My evolution as an entrepreneur and investor has been marked by two distinct phases. I may be entering into a third phase. Phase 1 began at age 19, when I got my first true line of credit. My father co-signed my first note, set me up with a sweetheart deal that was almost guaranteed to make a small profit. I was in business for real. Prior to this act of generosity, I had been entrepreneurial, hustling to scratch out a small profit on this or that project from age 13, but nothing of any serious substance. This bank loan was real. And, so began phase 1.

I compounded my equity very fast thanks to this leverage. I was hooked. This phase ran for 10 years. Get assets on my balance sheet to manage. Compound tangible book value. Lever up again. Repeat. All is going well. I began diversifying a bit… and snap. Around year 10 I incurred my first major financial setback. And, making matters worse, the size of the loss relative to my net worth was accelerated thanks to my leverage.

So began phase 2 –age 29. I trimmed, cut and rearranged things as best I could but it was not enough to make it back from the losses from the business that had lost it. I had to generate cash some other way. I had a profitable second business but this company was not as optimized for cash production as it could have been. I set about optimizing it –to the extreme. I further determined to generate goodwill after generating cash. I wanted to make my business transferrable. I had purchased two companies for very cheap and soon thereafter realized that they were cheap for a reason and if I didn’t change them they would be cheap (relative to earnings) when I went to sell them. I was determined to reshape them. And so, I wanted to generate cash and grow the valuation. Plus, I would do it without debt. I’d use my brain instead. Profit first, but not just profit, cash profit. I had to have cash to stave off the losses elsewhere within my world.

I liquidated the poor performing company, surged performance in the performing company, and wound up selling it earlier than I expected. I had accumulated far more than I (or my wife) would spend in our lives. I began volunteering a lot more with our church and associated non-profits, and goofing around on the lake. By age 36 I was bored and felt selfish not working. I should do something more with my talents. But what? I launched Little Engine Ventures, and brought in a handful of limited partners.

We invested across a diverse swath of assets types, focusing on control companies that I could understand. My primary concern was driving intrinsic business value for my partners. I didn’t care where it came from, just that it had good probabilities of working out within a 3-5 year time frame. We invested in control companies, startups and marketable securities, going wherever the deals were. The partners have been great. I’ve been extended a long leash. If you’re reading, thank you. Wow.

Returns for the initial partners have been exceptional. We acquired control of 12 companies, invested in 6 startups and maintained a portfolio of 10-20 marketable securities (bulk concentrated in top 5 ideas.) We had (and still have) almost no debt. We’ve tried to use our brains.

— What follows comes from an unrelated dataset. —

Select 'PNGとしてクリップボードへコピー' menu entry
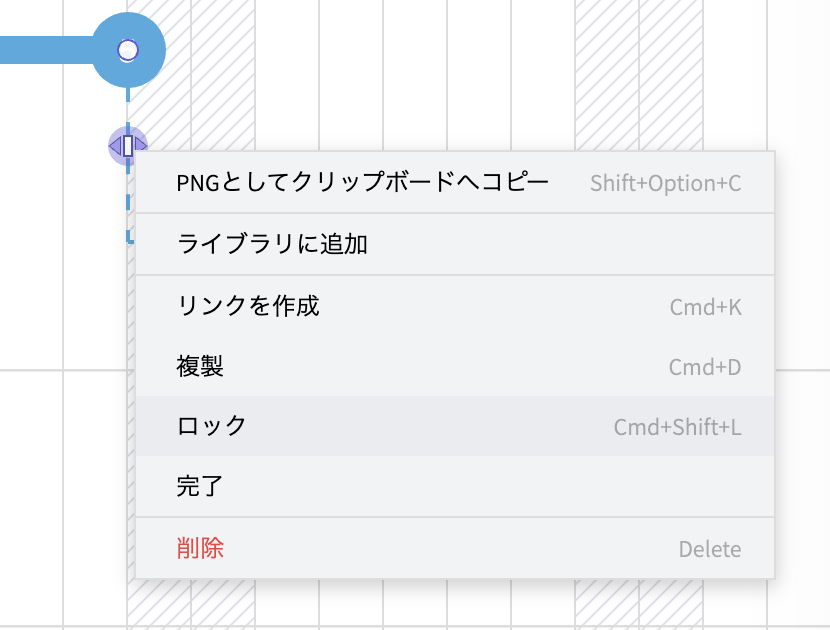Viewport: 830px width, 630px height. [x=362, y=183]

In fact, I think we’ve tried to do things that were really smart and –maybe as a result– were occasionally foolish. Somewhere around year 3, after control acquisition #12, I realized that I was not free from involvement post-acquisition. Our companies were simply too small, and my thesis usually had some form of “grow intrinsic business value” written into it. This is not enough guidance for a General Manager. I did a little more than this, but not much more.

I’ll skip over the work done on Playbooks (worthy of another blog post) and get to the point of this note. We must generate profits in the form of cash. Something above 85% of our assets must be producing meaningful cash on cash returns, available for centralized allocation, in a reasonable time frame. The real magic of my second phase is that I was committed to generating huge cash on revenue, and huge cash on tangible assets. And I was confident that I could and would invest this cash into exceptional projects with absurd returns that were available to no one else on the planet. If I could make 50% ROA, in the form of cash, and then invest a portion of that cash into 100x situations, and then rinse and recycle the back into more >50% ROA situations, the results would compound in faster and faster time increments. The results could be astounding, and attractive to myself and outsiders. The real magic is actually stupid simple. Generate cash. Invest it where the returns are exciting. Brace for some failures. Don’t over think it.

In phase 3, we are prioritizing cash generation. And not just cash in 5 years after the sale of a company. We don’t want to be forced to sell companies to generate cash. We have cash and we want cash dividends from cash generative control companies. Otherwise, we have to consider liquidating them. And before adding new ones, we can stay in our marketable securities ideas, that produce cash, can be turned to cash, and can be traded to cash for an all-cash control situation that we understand, like and will produce cash promptly. I am also going to hold cash so I can pounce when the market takes another nose dive. The math works. Cash is king.

If cash is king, then intrinsic business value growth is the king’s special forces. The normal forces are rent collected on tangible assets. And if we’re going illiquid to acquire permanent assets, we demand >50% returns on tangible assets, in the form of annual cash dividends to the Fund. So enters phase 3.